DATASET RECORDS >>
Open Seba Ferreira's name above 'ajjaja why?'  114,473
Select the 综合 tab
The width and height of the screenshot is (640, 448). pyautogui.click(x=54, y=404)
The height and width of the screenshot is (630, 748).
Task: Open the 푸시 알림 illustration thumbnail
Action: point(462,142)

YOUR OBJECTIVE >> Transcribe all of the entries above word for word, line by line.

RIGHT ANSWER >>
Open Seba Ferreira's name above 'ajjaja why?'  114,473
Select the 综合 tab
The width and height of the screenshot is (640, 448). pyautogui.click(x=54, y=404)
The height and width of the screenshot is (630, 748).
Task: Open the 푸시 알림 illustration thumbnail
Action: point(462,142)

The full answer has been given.